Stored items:
-------

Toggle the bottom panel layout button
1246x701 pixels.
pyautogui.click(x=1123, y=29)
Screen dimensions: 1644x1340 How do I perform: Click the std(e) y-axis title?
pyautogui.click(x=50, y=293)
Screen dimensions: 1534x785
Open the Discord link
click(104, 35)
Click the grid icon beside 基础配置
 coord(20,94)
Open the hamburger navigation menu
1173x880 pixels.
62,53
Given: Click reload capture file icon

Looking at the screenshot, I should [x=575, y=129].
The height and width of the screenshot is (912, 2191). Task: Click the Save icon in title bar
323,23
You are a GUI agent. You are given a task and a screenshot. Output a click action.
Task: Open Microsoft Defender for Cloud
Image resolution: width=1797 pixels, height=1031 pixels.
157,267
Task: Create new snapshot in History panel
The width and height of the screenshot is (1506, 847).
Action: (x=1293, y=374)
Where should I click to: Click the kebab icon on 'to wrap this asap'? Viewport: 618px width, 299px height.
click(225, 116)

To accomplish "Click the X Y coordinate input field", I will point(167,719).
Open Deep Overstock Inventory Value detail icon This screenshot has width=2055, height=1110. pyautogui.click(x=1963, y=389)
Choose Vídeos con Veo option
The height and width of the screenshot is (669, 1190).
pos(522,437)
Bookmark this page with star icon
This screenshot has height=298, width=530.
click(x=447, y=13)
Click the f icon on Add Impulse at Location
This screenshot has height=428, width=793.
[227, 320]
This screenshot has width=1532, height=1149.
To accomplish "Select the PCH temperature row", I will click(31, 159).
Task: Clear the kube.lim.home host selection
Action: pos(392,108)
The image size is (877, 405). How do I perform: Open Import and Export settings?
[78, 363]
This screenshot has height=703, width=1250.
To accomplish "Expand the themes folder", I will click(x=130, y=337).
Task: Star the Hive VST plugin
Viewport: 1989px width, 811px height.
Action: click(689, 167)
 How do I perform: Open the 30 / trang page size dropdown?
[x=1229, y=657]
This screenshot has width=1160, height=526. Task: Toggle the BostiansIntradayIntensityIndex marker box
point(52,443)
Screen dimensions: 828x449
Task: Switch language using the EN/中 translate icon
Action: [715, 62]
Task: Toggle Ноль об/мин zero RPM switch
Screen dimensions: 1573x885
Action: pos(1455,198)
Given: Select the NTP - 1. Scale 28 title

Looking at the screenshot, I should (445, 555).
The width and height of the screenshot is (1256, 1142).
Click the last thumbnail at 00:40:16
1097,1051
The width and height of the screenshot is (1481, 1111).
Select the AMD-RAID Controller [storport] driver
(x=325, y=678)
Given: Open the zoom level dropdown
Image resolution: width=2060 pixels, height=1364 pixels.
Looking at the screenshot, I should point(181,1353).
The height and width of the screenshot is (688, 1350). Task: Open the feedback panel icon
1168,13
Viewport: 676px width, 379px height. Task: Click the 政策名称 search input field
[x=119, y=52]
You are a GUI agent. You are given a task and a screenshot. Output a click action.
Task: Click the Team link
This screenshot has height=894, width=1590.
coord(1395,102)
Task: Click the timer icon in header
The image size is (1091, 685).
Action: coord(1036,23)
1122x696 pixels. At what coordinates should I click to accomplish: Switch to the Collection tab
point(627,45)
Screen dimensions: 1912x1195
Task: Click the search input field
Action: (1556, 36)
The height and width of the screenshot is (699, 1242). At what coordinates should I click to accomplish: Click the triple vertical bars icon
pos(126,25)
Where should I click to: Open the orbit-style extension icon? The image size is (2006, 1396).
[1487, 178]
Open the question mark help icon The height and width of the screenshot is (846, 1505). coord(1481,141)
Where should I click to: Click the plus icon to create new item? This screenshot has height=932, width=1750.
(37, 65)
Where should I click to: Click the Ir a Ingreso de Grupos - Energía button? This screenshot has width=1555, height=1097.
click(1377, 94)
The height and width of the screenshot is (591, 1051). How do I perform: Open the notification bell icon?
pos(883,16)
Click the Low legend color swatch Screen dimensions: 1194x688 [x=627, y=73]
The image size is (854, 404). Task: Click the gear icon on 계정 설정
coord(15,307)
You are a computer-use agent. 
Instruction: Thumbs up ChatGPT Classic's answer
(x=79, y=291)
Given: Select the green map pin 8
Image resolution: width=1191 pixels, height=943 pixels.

-------

What you should do: Output the line holding "Where should I click to: Click the plus", then every later line through the end of the records above, exactly as given and nothing else.

Expected answer:
Where should I click to: Click the plus icon to create new item? This screenshot has height=932, width=1750.
(37, 65)
Where should I click to: Click the Ir a Ingreso de Grupos - Energía button? This screenshot has width=1555, height=1097.
click(1377, 94)
The height and width of the screenshot is (591, 1051). How do I perform: Open the notification bell icon?
pos(883,16)
Click the Low legend color swatch Screen dimensions: 1194x688 [x=627, y=73]
The image size is (854, 404). Task: Click the gear icon on 계정 설정
coord(15,307)
You are a computer-use agent. 
Instruction: Thumbs up ChatGPT Classic's answer
(x=79, y=291)
Given: Select the green map pin 8
Image resolution: width=1191 pixels, height=943 pixels.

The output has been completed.